Why is this overload of a conversion operator chosen?

Question

Consider the following code.

struct any {     template <typename T>     operator T &&() const;      template <typename T>     operator T &() const; }; int main() {     int a = any{}; } 

Here the second conversion operator is chosen by the overload resolution. Why?

As far as I understand it, the two operators are deduced to operator int &&() const and operator int &() const respectively. Both are in the set of viable functions. Reading through [over.match.best] didn't help me figure out why the latter is better.

Why is the latter function better than the former?

Answer 1

The conversion operator that returns T& is preferred because it is more specialized than the conversion operator that returns T&&.

See C++17 [temp.deduct.partial]/(3.2):

In the context of a call to a conversion function, the return types of the conversion function templates are used.

and /9:

If, for a given type, deduction succeeds in both directions (i.e., the types are identical after the transformations above) and both P and A were reference types (before being replaced with the type referred to above): — if the type from the argument template was an lvalue reference and the type from the parameter template was not, the parameter type is not considered to be at least as specialized as the argument type; ...

Answer 2

The deduced return value conversion operators are a bit strange. But the core idea is that it acts like a function parameter to pick which one is used.

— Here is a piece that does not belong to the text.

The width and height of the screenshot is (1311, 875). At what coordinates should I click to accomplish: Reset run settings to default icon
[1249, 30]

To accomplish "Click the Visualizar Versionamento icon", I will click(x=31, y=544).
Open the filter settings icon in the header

And when deciding between T&& and T& the T& wins in the overload resolution rules. This is to permit:

template<class T> void f( T&& ) { std::cout << "rvalue"; } template<class T> void f( T& ) { std::cout << "lvalue"; } 

to work. T&& can match against an lvalue, but when both the lvalue and universal reference overloads are available, the lvalue one is preferred.

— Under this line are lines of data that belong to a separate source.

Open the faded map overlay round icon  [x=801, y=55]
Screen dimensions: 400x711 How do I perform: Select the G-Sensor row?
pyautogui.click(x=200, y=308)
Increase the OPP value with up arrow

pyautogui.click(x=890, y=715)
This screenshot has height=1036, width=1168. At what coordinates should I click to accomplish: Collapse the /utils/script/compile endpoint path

The right set of conversion operators is probably:

template <typename T> operator T&&() &&;  template <typename T> operator T &() const; // maybe & 

or even

template <typename T> operator T() &&;  template <typename T> operator T &() const; // maybe & 

to prevent failed lifetime extension from biting you.

3 The types used to determine the ordering depend on the context in which the partial ordering is done:

[SNIP]

(3.2) In the context of a call to a conversion function, the return types of the conversion function templates are used.

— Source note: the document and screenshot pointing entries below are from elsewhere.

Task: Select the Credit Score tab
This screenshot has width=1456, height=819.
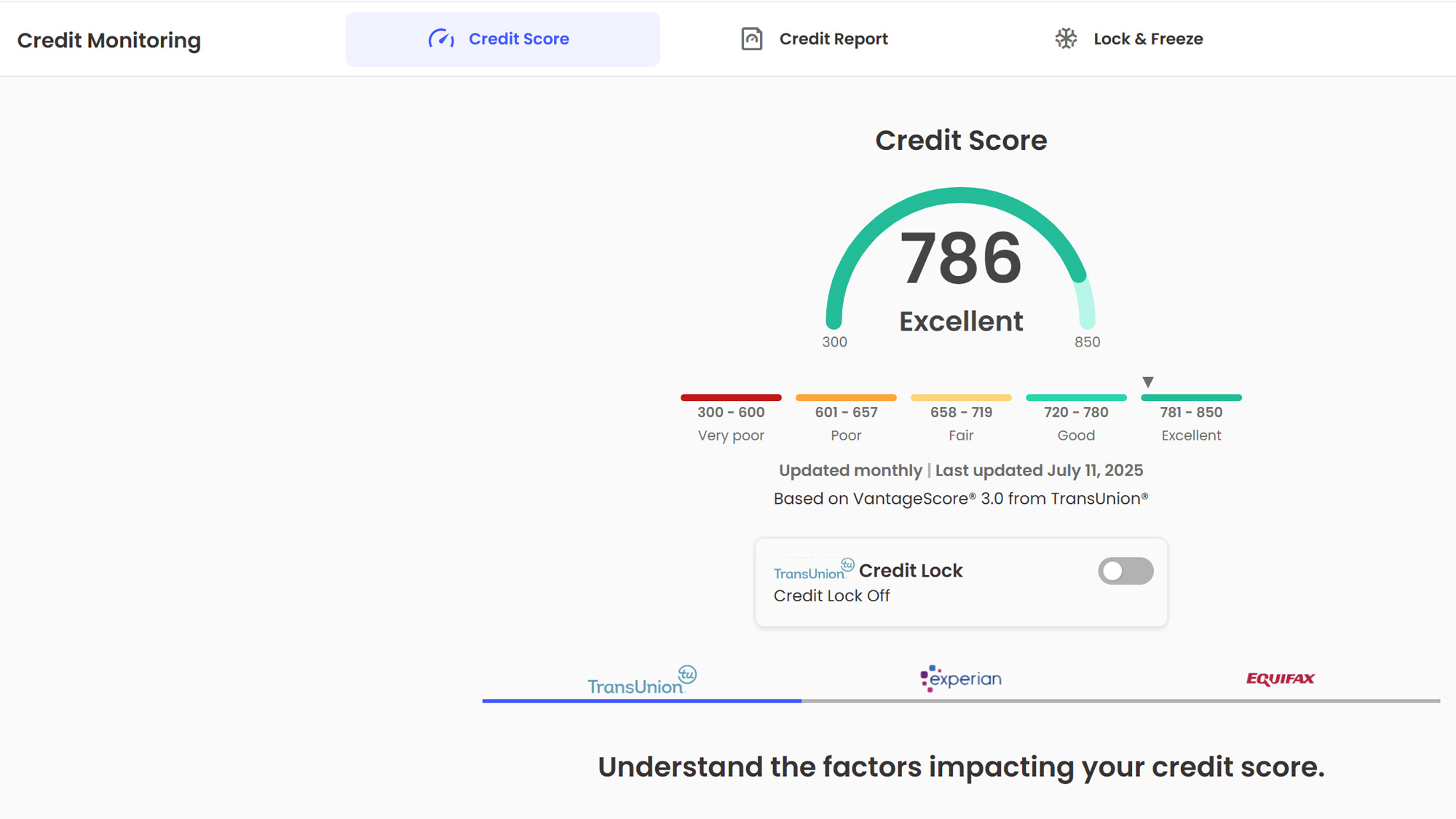Action: [518, 39]
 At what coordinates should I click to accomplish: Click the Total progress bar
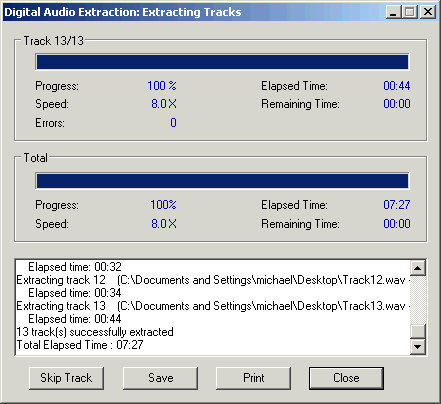222,181
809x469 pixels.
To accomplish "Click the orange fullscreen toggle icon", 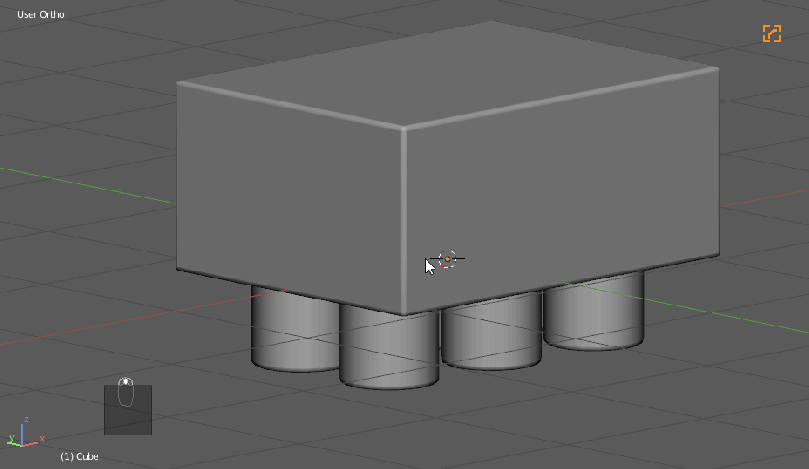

Which then ends up depending on "more specialized" rules when picking overloads:

(9.1) if the type from the argument template was an lvalue reference and the type from the parameter template was not, the parameter type is not considered to be at least as specialized as the argument type; otherwise,

Thus operator T&& is not at least as specialized as operator T&, meanwhile no rule states operator T& is not at least as specialized as operator T&&, so operator T& is more specialized than operator T&&.

More specialized templates win overload resolution over less, everything else being equal.